The whole thing is a work in progress. I still don’t have a capture solution for when something strikes when I’m changing a diaper or walking Henry to school. And it doesn’t fix the 60 open browser tabs I have. (Not an exaggeration. I just checked.)
But it is a start.
How about you? How do you capture all of those things you need to do? Paper? Paper free? And what about when you remember something in the shower?
My system is similar to law firm Melissa’s. Except that it’s written on the back sides of printer paper that only got a single side of printing before heading to the recycle bin. You would think that professor Maggie could raid the supply closet for something a little better. I’ve tried notebooks and aps and whiteboards. Scrap paper is the answer. Also, there are three of them on my desk at all times. They are folded in half and nested one inside the other. The first one, and the innermost layer in the nest is long term.
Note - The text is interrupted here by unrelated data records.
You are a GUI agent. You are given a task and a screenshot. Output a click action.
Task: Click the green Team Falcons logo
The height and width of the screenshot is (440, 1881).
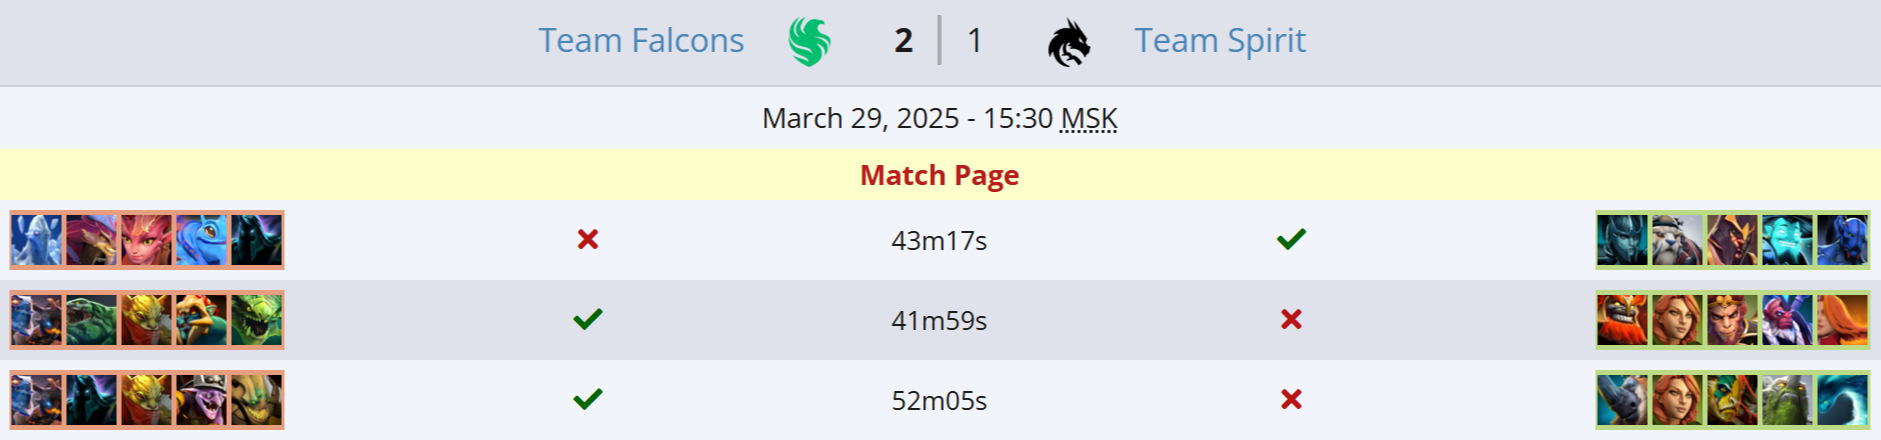coord(809,42)
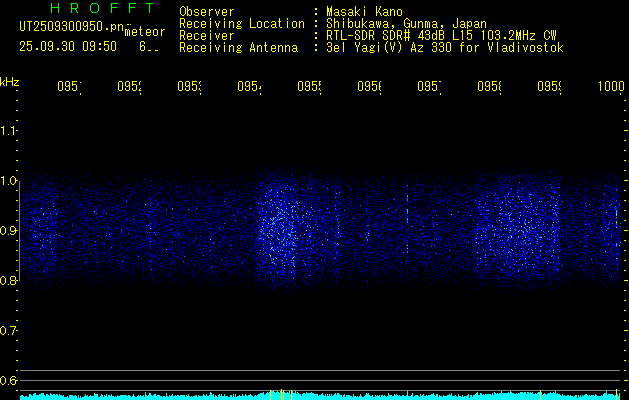Click the 0951 time axis label
Screen dimensions: 629x400
[x=69, y=86]
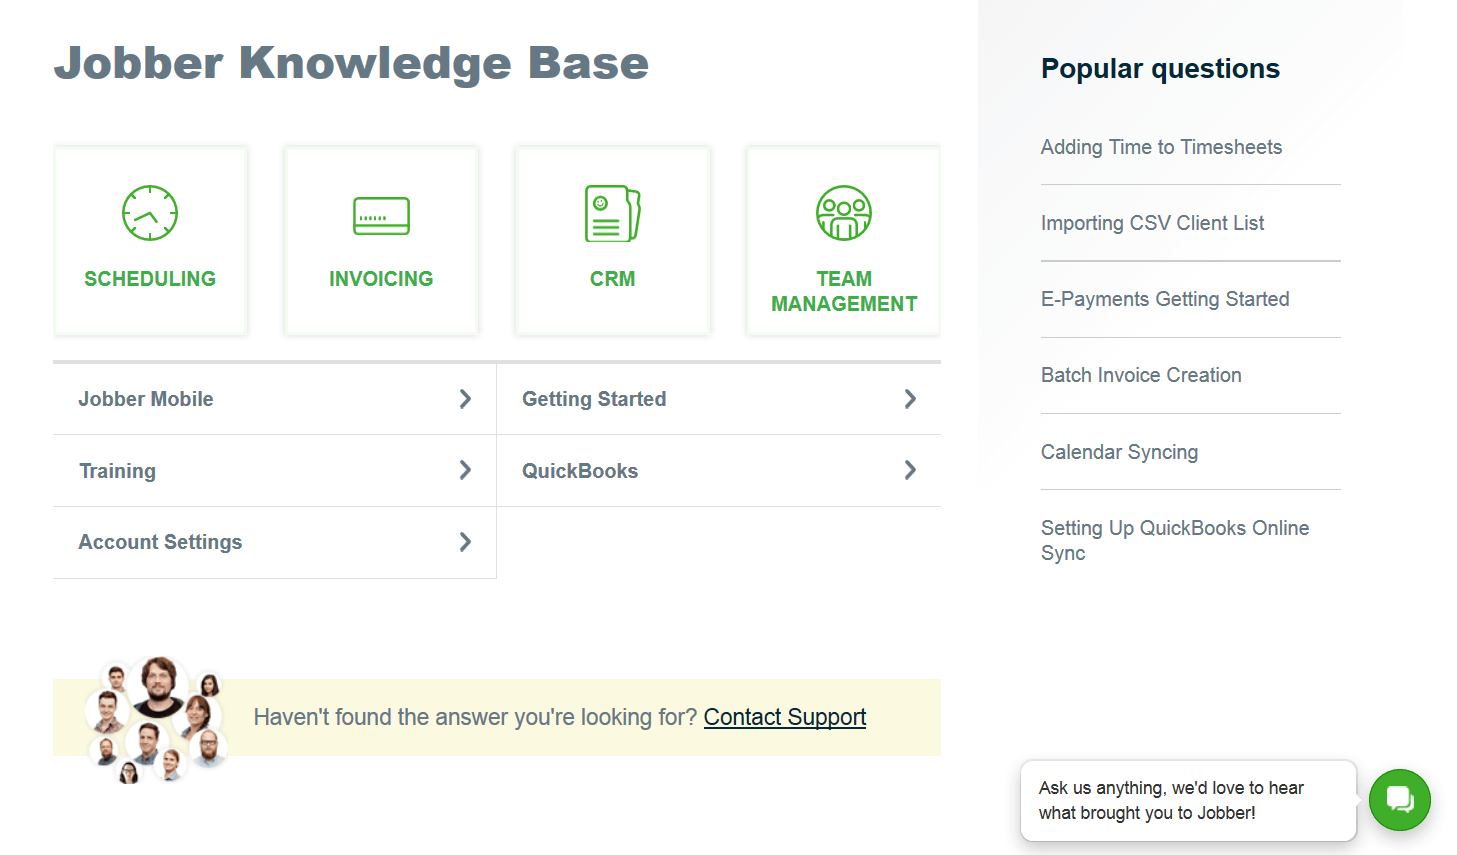Expand the Jobber Mobile chevron arrow
Screen dimensions: 1457x855
coord(465,399)
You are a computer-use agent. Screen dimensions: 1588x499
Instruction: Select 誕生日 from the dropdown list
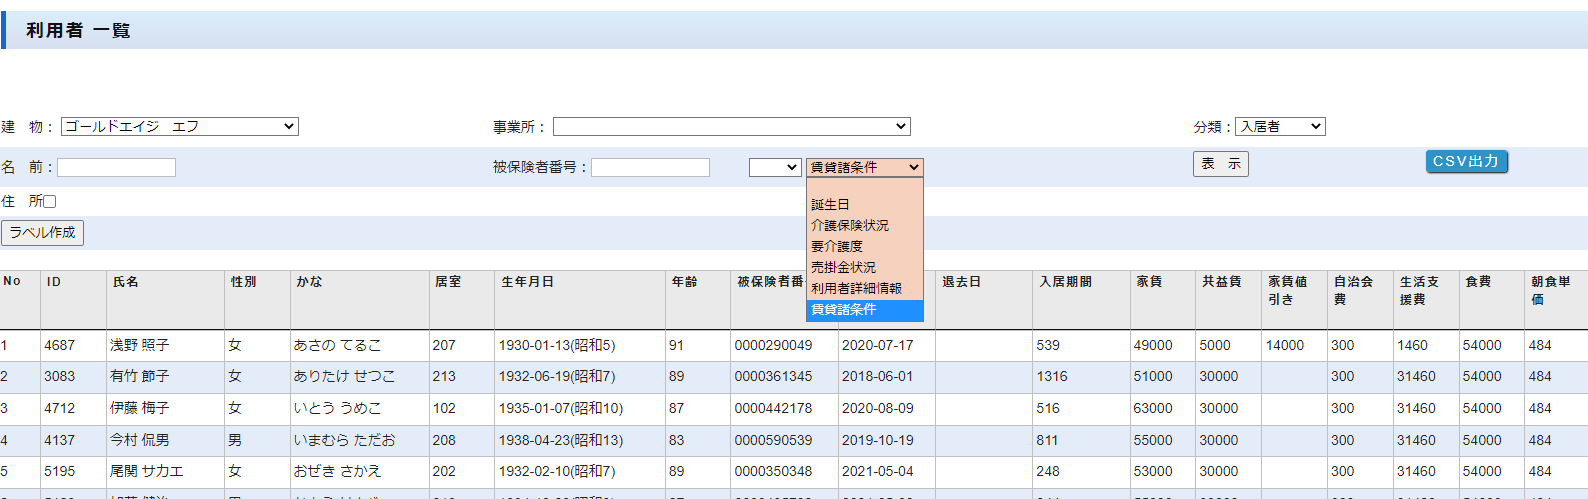click(830, 205)
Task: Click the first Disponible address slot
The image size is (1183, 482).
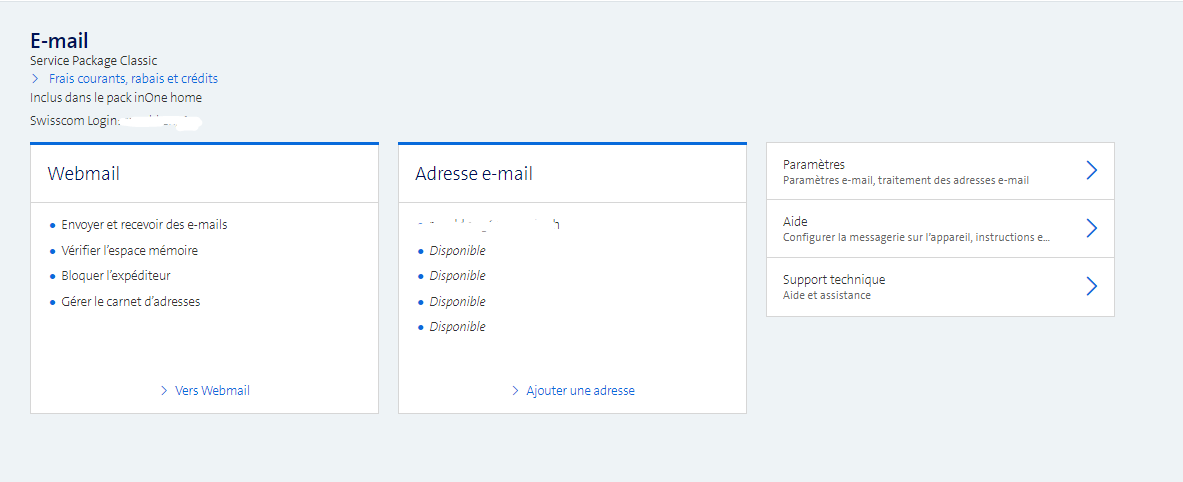Action: [457, 251]
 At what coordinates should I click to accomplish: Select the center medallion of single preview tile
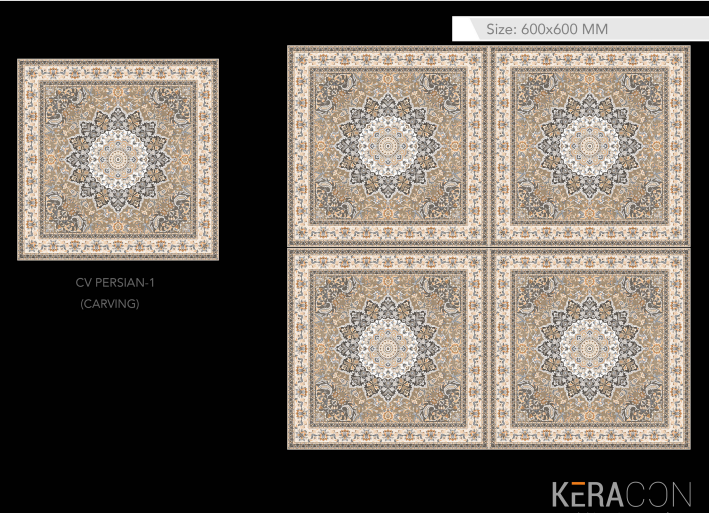point(117,160)
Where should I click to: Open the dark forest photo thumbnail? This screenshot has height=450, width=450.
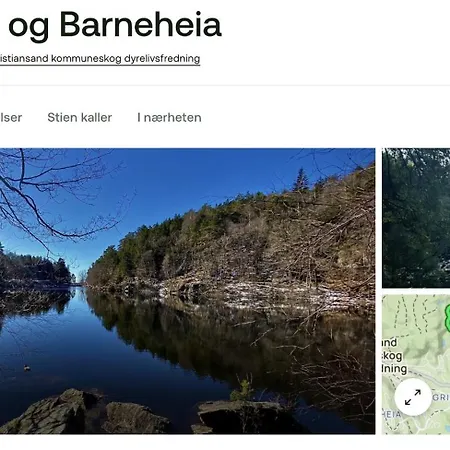[x=416, y=218]
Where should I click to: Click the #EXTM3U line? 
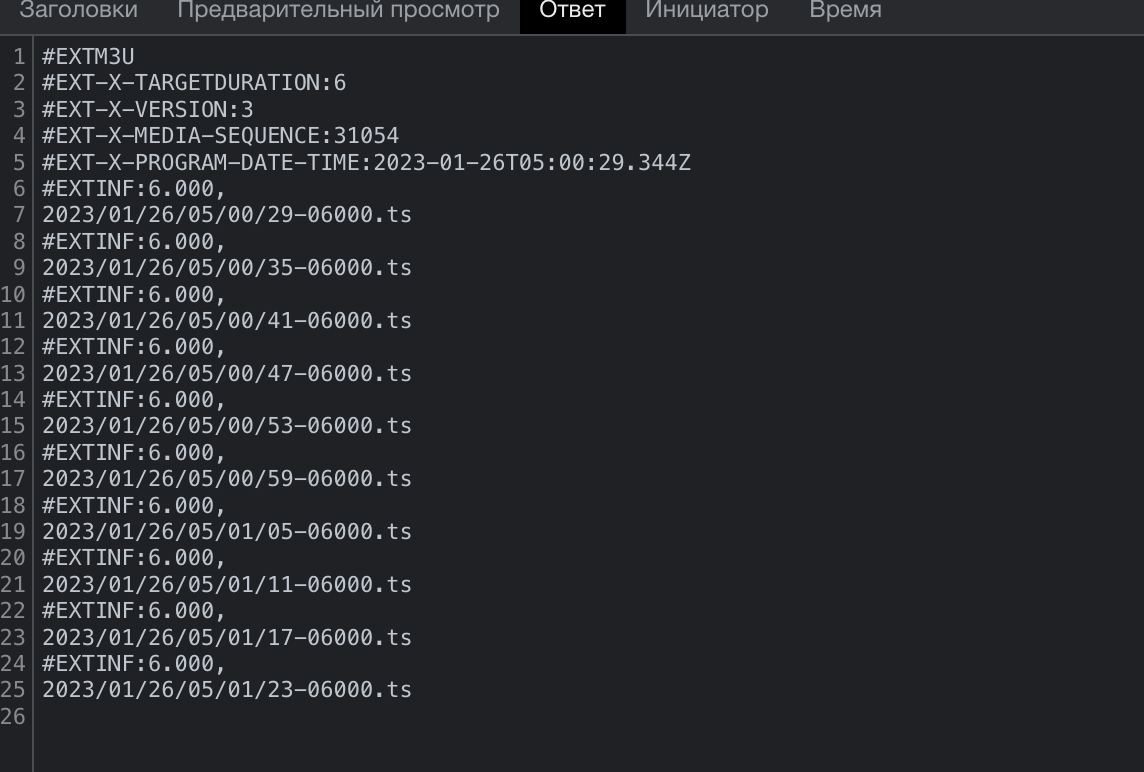pos(88,57)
These are projects with due dates that are more than a week away or new ideas that have no due dates at all. The next is the weekly list. Some of the items here are subsections of items on the long term list. Others are things that are due this week or meetings I need to attend. The final and outermost layer is the daily list. On the top half of the daily list is every task that I plan to accomplish today. The bottom half is a list of all of the places that I need to show up at a specific time. Ideally, the daily list is extremely detailed, listing every step of a project and just slightly overambitious. The key to all of this is the red pen used to rank each item on each list in order of importance. I require the satisfaction of crossing something off the list, but I also need to know exactly what’s next or I tend to cast about before jumping into the next project.
I haven’t really managed to apply this system at home. I do have a long term projects list on the frig. Sometimes I have a daily list, but that really only happens when there’s something going on, like company coming.
This sounds fascinating. Still having trouble visualizing. Would love to see.